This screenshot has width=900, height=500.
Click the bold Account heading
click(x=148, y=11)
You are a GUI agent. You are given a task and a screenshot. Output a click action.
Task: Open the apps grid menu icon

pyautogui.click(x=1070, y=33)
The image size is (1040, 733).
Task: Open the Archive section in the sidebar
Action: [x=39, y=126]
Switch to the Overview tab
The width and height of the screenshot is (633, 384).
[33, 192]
= = =
_Brief:_
The whole listing needs copying. Write it out exactly.

_Result:_
This screenshot has width=900, height=500.
Click the bold Account heading
click(x=148, y=11)
You are a GUI agent. You are given a task and a screenshot. Output a click action.
Task: Open the apps grid menu icon

pyautogui.click(x=1070, y=33)
The image size is (1040, 733).
Task: Open the Archive section in the sidebar
Action: [x=39, y=126]
Switch to the Overview tab
The width and height of the screenshot is (633, 384).
[33, 192]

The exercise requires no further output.